* **SOURCE INFORMATION**
=== Section Start ===
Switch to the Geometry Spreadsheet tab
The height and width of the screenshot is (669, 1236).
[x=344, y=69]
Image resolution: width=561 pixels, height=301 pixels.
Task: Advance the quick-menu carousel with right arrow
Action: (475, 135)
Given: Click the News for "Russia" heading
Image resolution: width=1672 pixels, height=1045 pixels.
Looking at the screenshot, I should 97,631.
=== Section End ===
=== Section Start ===
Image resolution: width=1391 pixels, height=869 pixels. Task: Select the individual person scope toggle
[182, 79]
=== Section End ===
* **BRIEF**
From the records above, retype only the lines starting at the line that contains "The height and" and ending at the line that contains "Given: Click the", both included.

* **OUTPUT**
The height and width of the screenshot is (669, 1236).
[x=344, y=69]
Image resolution: width=561 pixels, height=301 pixels.
Task: Advance the quick-menu carousel with right arrow
Action: (475, 135)
Given: Click the News for "Russia" heading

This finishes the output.